##### DATA IN THIS EXERCISE #####

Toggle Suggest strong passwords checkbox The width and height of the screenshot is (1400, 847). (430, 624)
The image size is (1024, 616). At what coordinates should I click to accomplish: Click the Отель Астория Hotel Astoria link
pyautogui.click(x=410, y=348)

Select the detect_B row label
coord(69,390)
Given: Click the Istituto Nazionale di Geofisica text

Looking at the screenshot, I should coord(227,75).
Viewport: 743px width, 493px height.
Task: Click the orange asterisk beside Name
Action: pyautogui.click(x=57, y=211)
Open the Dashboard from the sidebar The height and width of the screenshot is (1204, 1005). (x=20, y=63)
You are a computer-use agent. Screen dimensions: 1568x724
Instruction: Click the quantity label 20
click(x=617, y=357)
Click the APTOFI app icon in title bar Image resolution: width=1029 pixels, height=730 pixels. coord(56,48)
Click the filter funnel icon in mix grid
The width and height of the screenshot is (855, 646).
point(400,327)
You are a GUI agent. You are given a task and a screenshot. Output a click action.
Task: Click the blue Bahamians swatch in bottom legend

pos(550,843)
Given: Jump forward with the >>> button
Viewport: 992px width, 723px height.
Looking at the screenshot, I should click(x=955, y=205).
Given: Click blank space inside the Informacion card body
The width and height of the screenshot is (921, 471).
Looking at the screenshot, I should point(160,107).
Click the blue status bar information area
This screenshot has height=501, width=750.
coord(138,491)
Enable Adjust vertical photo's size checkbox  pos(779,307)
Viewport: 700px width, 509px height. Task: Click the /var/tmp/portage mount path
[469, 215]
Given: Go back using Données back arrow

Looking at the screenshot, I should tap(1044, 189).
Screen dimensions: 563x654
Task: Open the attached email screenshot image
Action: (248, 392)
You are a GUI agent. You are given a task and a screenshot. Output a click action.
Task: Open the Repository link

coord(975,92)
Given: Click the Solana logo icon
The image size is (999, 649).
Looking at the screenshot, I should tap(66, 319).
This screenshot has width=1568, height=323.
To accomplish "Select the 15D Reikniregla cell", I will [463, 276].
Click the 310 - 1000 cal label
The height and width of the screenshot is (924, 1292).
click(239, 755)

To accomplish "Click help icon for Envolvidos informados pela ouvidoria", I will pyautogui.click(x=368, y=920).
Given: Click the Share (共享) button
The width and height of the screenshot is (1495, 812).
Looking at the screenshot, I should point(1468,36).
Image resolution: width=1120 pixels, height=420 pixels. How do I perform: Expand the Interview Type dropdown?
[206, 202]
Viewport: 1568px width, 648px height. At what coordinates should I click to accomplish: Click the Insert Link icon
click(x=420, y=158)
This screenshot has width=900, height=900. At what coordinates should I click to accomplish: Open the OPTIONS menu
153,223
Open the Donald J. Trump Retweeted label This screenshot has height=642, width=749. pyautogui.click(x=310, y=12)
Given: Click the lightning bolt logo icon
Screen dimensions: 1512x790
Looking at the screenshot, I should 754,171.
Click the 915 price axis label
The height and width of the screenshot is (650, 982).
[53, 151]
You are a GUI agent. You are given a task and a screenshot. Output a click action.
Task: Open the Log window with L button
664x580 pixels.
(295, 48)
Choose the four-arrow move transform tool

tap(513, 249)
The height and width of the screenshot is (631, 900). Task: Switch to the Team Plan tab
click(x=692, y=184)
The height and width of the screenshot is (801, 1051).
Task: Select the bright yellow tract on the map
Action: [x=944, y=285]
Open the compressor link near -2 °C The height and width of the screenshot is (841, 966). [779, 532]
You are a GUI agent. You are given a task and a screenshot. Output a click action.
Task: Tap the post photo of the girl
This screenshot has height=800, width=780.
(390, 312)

#####

◆ **EXERCISE GOAL**
Set down the records again without altering a word.

◆ **RESPONSE AREA**
Toggle Suggest strong passwords checkbox The width and height of the screenshot is (1400, 847). (430, 624)
The image size is (1024, 616). At what coordinates should I click to accomplish: Click the Отель Астория Hotel Astoria link
pyautogui.click(x=410, y=348)

Select the detect_B row label
coord(69,390)
Given: Click the Istituto Nazionale di Geofisica text

Looking at the screenshot, I should coord(227,75).
Viewport: 743px width, 493px height.
Task: Click the orange asterisk beside Name
Action: pyautogui.click(x=57, y=211)
Open the Dashboard from the sidebar The height and width of the screenshot is (1204, 1005). (x=20, y=63)
You are a computer-use agent. Screen dimensions: 1568x724
Instruction: Click the quantity label 20
click(x=617, y=357)
Click the APTOFI app icon in title bar Image resolution: width=1029 pixels, height=730 pixels. coord(56,48)
Click the filter funnel icon in mix grid
The width and height of the screenshot is (855, 646).
point(400,327)
You are a GUI agent. You are given a task and a screenshot. Output a click action.
Task: Click the blue Bahamians swatch in bottom legend

pos(550,843)
Given: Jump forward with the >>> button
Viewport: 992px width, 723px height.
Looking at the screenshot, I should click(x=955, y=205).
Given: Click blank space inside the Informacion card body
The width and height of the screenshot is (921, 471).
Looking at the screenshot, I should point(160,107).
Click the blue status bar information area
This screenshot has height=501, width=750.
coord(138,491)
Enable Adjust vertical photo's size checkbox  pos(779,307)
Viewport: 700px width, 509px height. Task: Click the /var/tmp/portage mount path
[469, 215]
Given: Go back using Données back arrow

Looking at the screenshot, I should tap(1044, 189).
Screen dimensions: 563x654
Task: Open the attached email screenshot image
Action: (248, 392)
You are a GUI agent. You are given a task and a screenshot. Output a click action.
Task: Open the Repository link

coord(975,92)
Given: Click the Solana logo icon
The image size is (999, 649).
Looking at the screenshot, I should tap(66, 319).
This screenshot has width=1568, height=323.
To accomplish "Select the 15D Reikniregla cell", I will [463, 276].
Click the 310 - 1000 cal label
The height and width of the screenshot is (924, 1292).
click(239, 755)

To accomplish "Click help icon for Envolvidos informados pela ouvidoria", I will pyautogui.click(x=368, y=920).
Given: Click the Share (共享) button
The width and height of the screenshot is (1495, 812).
Looking at the screenshot, I should point(1468,36).
Image resolution: width=1120 pixels, height=420 pixels. How do I perform: Expand the Interview Type dropdown?
[206, 202]
Viewport: 1568px width, 648px height. At what coordinates should I click to accomplish: Click the Insert Link icon
click(x=420, y=158)
This screenshot has width=900, height=900. At what coordinates should I click to accomplish: Open the OPTIONS menu
153,223
Open the Donald J. Trump Retweeted label This screenshot has height=642, width=749. pyautogui.click(x=310, y=12)
Given: Click the lightning bolt logo icon
Screen dimensions: 1512x790
Looking at the screenshot, I should 754,171.
Click the 915 price axis label
The height and width of the screenshot is (650, 982).
[53, 151]
You are a GUI agent. You are given a task and a screenshot. Output a click action.
Task: Open the Log window with L button
664x580 pixels.
(295, 48)
Choose the four-arrow move transform tool

tap(513, 249)
The height and width of the screenshot is (631, 900). Task: Switch to the Team Plan tab
click(x=692, y=184)
The height and width of the screenshot is (801, 1051).
Task: Select the bright yellow tract on the map
Action: [x=944, y=285]
Open the compressor link near -2 °C The height and width of the screenshot is (841, 966). [779, 532]
You are a GUI agent. You are given a task and a screenshot. Output a click action.
Task: Tap the post photo of the girl
This screenshot has height=800, width=780.
(390, 312)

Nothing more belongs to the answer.